But Ruddy heard the whistle, and instantly he was awake, sitting up with ears lifted to catch the slightest sound. Ruddy looked toward the hedge, for though he could not see very well he could hear better, and smell best of all. And he could hear well enough to know that the whistle came from the other side of the hedge.
Now if dogs think, and I am beginning to believe more and more that they do something very like thinking, Ruddy must have reasoned something like this:
"Hello! Here's Rick home from school ahead of time! He must have been a good boy and the teacher let him out early. Now for some fun!"

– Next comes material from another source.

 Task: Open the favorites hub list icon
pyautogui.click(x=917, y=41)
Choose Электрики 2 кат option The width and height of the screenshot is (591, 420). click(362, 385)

Ruddy knew about the time that Rick came home from school each day. Ruddy could tell time a little. I mean, by this, that he knew at about what hour each day certain things would happen. He always knew it was meal time, though of course he could not look at the face of the clock and tell at what hour the hands pointed. I doubt if he could have told which were the clock hands and which were the black figures. But Ruddy knew when it was time for his meals, and he had come to know about the time Rick came home from school each day. And now, as he heard the whistle, the dog thought it was his master who had arrived ahead of the usual hour.
Ruddy was not much surprised at hearing the whistle. True Rick, of late, had given up uttering the shrill call from away down the street as he ran from school. It was this call that Haw-Haw had imitated and so often puzzled the dog. This which Ruddy had heard was a different whistle, such as Rick often used to call his dog back, when the two of them were racing over the fields, and the setter would run too far ahead.
"Now for some fun!" thought Ruddy, in the only way dogs can think. "Rick's home and we'll have a grand race!"
Ruddy must have known it was not the crow whistling this time, though whether he recalled seeing Haw-Haw asleep in the warm corner behind the stove I cannot say.
Anyhow, up jumped Ruddy, and, with a joyous bark, he leaped over the hedge, at a low place, and found himself on the other side.
And then came a big disappointment. For Rick was not there at all. Instead there was a ragged man, a man whose face needed shaving, a man whose scent Ruddy remembered only too well—a man whom the dog feared.
"O ho! You came when I whistled all right; didn't you?" spoke the man in a low voice. "I thought you would! I thought I'd find you if I sneaked around long enough. Now I've got you back, maybe I'll have some luck!"